During a third iteration, the representation of the input audio 102, the representation of the input text 104, and the second representation of the target music may be input into (e.g., received by) the token combiner 108. The token combiner 108 may be configured to combine multiple channels of audio information (e.g., the representation of the input audio 102, the representation of the input text 104, and the second representation of the target music) to generate a continuous embedding (e.g., a set of floating point numbers). The continuous embedding is input into (e.g., received by) the transformer sub-model 110. The transformer sub-model 110 may receive the continuous embedding from the token combiner 108. The transformer sub-model 110 may generate a further updated (e.g., third) set of logits 112 based on (e.g., using) the continuous embedding. The third set of logits 112 may comprise predictions of which tokens the machine learning model 101 thinks are in each spot in the target music that is being generated.


The third set of logits 112 may be sampled by employing the sampling mechanism 114. As described above, the sampling mechanism 114 may be, for example, a multi-source CFG mechanism. The multi-source CFG mechanism may be configured to separately weight the influences of the input audio 102 and the input text 104 on the target music that is being generated. The sampled logits from the third set of logits 112 may be ranked. The sampled logits from the third set of logits 112 may be ranked using causal-bias during iterative decoding. For example, ranking the sampled logits from the third set of logits 112 using causal-bias during iterative decoding may comprise ranking the sampled logits from the third set of logits 112 using the one or more criteria described above (e.g., confidence, random selection, and/or earlier sequence elements). The ranked and sampled logits may be used to generate a further updated (e.g., third) second representation of the target music. For example, the third representation of the target music may comprise further updated tokens 118.

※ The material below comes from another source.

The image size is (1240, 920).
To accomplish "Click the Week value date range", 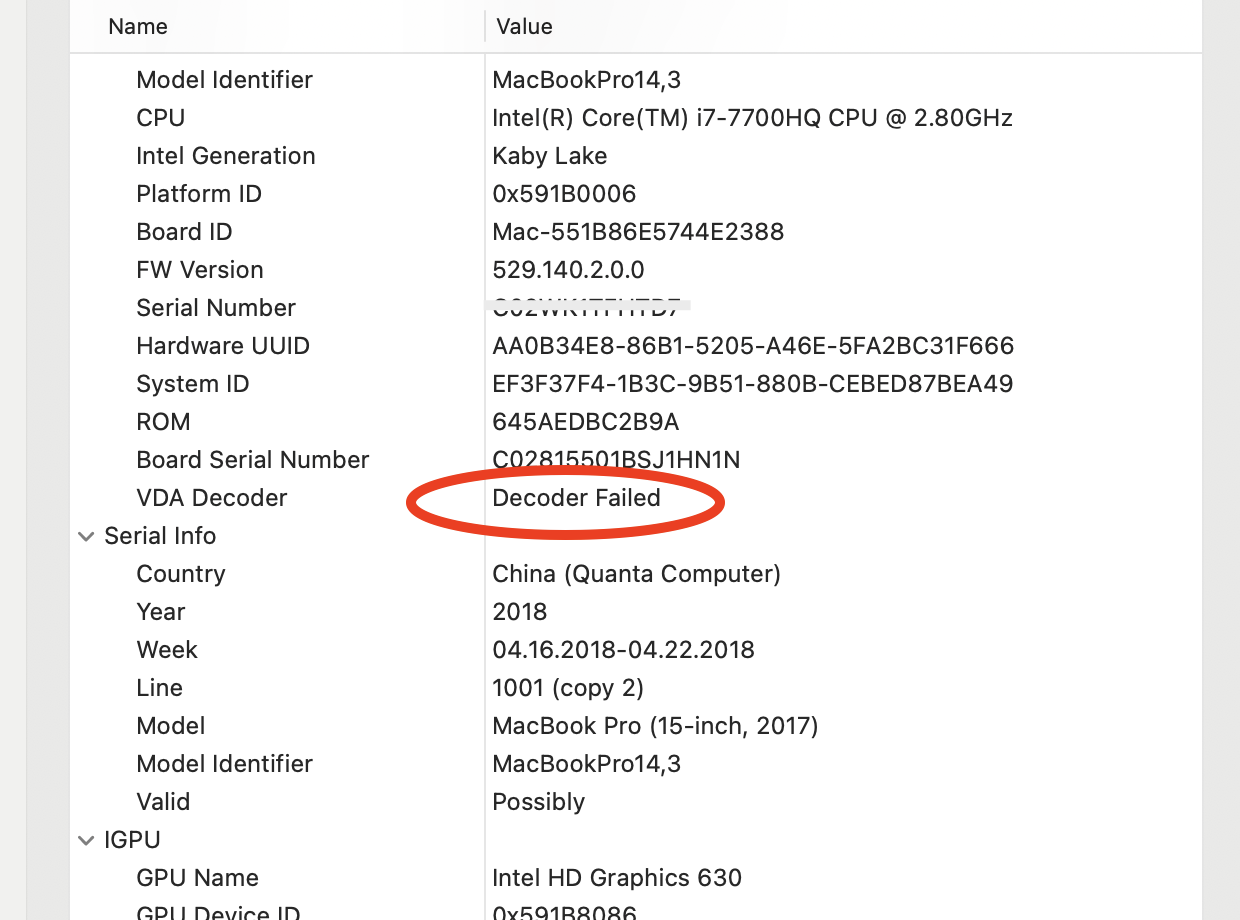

Any number of additional iterations may be performed. For example, five, ten, twenty, etc. iterations may be performed until a final representation of the target music (e.g., a final set of tokens 118) are generated. The target music may be constructed (e.g., synthesized, generated, etc.) based on the final representation of the target music. For example, the target music may be constructed by inputting the final set of tokens 118 into a decoder that receives the final set of tokens 118 and uses them to construct the audio waveform associated with the target music.

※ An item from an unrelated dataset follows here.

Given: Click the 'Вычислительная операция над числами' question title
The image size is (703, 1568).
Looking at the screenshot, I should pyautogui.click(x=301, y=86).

FIG. 2 shows the token combiner 108 in more detail. As described above, the token combiner 108 may be configured to combine multiple channels of audio information to generate a continuous embedding (e.g., a set of floating point numbers). The token combiner 108 may receive, as input, the tokens 104 associated with the audio 102. The token combiner 108 may receive, as input the tokens 106 associated with the text 104. The token combiner 108 may receive, as input the tokens 118 associated with the target music. The token combiner 108 may comprise at least one token layout component. The at least one token layout component may convert the tokens 104 into a first embedding 202. The first embedding 202 may be an embedding representative of the input audio. The at least one token layout component may convert the tokens 118 into a second embedding 204. The second embedding 204 may be an embedding representative of the target audio. The token combiner 108 may comprise at least one text embedding layer 206. The at least one token layout component may convert the tokens 106 into a third embedding 206. The third embedding 206 may be an embedding representative of the input text 104.

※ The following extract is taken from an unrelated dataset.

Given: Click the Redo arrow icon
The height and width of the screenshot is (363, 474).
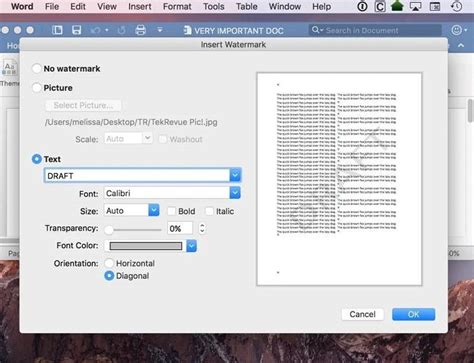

The token combiner 108 may be configured to sum together (e.g., add together) the first embedding 202 and the third embedding 206. The summation of the first embedding 202 and the third embedding 206 may be an audio-text embedding 208. The token combiner 108 may be configured to sum together (e.g., add together) the second embedding 204 and the third embedding 206. The summation of the second embedding 204 and the third embedding 206 may be a target-text embedding 210. The token combiner 108 may comprise a concatenator 112. The concatenator 112 may be configured to concatenate or attach the audio-text embedding 208 and the target-text embedding 210 to generate a continuous embedding 214.



FIG. 3 shows an example system 300 for training the machine learning model 101 to generate target music in accordance with the present disclosure. The machine learning model 101 may be trained on pairs of training data using a masking procedure. Each pair of training data may comprise context audio and ground truth target audio. The masking procedure may comprise masking a portion of the ground truth target audio in any particular pair of training data. The machine learning model 101 may be trained to generate the masked portion of the target audio based on the context audio in the same particular pair of training data.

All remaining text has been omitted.